Count Us In: Growing Up with Down Syndrome
- Second edition
- Author: Jason Kingsley Mitchell Levitz
- Language: English
- Genre: Memoir
- Publisher: Mariner Books
- Publication date: January 12, 1994
- Publication place: United States
- Media type: Print, ebook
- Pages: 219 pp.
- ISBN: 978-0156226608 (Hardcover)

= Count Us In: Growing Up with Down Syndrome =

1994 book by Jason Kingsley and Mitchell Levitz

Count Us In: Growing Up with Down Syndrome is a nonfiction book written by Jason Kingsley and Mitchell Levitz who both have Down syndrome.

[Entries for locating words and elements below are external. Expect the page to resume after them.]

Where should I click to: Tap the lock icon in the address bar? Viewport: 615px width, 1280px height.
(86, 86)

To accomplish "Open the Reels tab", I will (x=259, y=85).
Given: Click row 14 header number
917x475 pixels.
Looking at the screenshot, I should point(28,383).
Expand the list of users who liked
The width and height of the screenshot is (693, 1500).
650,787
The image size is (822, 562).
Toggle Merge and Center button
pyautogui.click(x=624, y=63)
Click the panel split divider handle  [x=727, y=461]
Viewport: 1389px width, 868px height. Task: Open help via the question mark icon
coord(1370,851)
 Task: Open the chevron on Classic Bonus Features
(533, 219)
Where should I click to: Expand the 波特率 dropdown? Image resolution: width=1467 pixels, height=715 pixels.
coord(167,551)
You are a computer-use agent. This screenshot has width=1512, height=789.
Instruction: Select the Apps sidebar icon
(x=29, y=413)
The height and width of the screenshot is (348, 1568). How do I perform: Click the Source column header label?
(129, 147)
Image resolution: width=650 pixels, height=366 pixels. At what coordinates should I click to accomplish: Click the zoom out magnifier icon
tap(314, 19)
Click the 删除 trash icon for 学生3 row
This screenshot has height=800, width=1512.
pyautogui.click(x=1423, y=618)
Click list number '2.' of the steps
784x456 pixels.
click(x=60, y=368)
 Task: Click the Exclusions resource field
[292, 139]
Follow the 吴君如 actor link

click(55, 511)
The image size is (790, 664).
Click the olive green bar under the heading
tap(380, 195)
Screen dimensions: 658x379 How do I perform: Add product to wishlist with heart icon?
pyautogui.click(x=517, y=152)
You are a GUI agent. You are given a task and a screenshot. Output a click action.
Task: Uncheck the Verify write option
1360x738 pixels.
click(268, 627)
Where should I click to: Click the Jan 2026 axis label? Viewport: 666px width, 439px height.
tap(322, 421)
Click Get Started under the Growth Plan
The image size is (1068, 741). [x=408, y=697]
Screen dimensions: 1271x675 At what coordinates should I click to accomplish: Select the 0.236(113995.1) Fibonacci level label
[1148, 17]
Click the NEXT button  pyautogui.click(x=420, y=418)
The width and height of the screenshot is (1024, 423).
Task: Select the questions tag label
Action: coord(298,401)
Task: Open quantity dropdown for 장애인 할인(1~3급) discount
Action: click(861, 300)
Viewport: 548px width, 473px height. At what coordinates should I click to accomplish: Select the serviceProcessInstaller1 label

Kingsley and Levitz discuss their lives and views on Down syndrome.

==Summary==
Published in 1994, the book chronicles the friendship of Jason Kingsley and Mitchell Levitz. The book was edited in part by Jason Kingsley's mother, Emily Kingsley. The stories were based on 50 transcripts of conversations where the two express their ideas on various issues including friendship, marriage, sexual relationships, politics, jobs, finance and independence from their families. Kingsley and Levitz also discuss how they were raised under a home-based early intervention program, instead of focusing only on the disabilities associated with Down syndrome.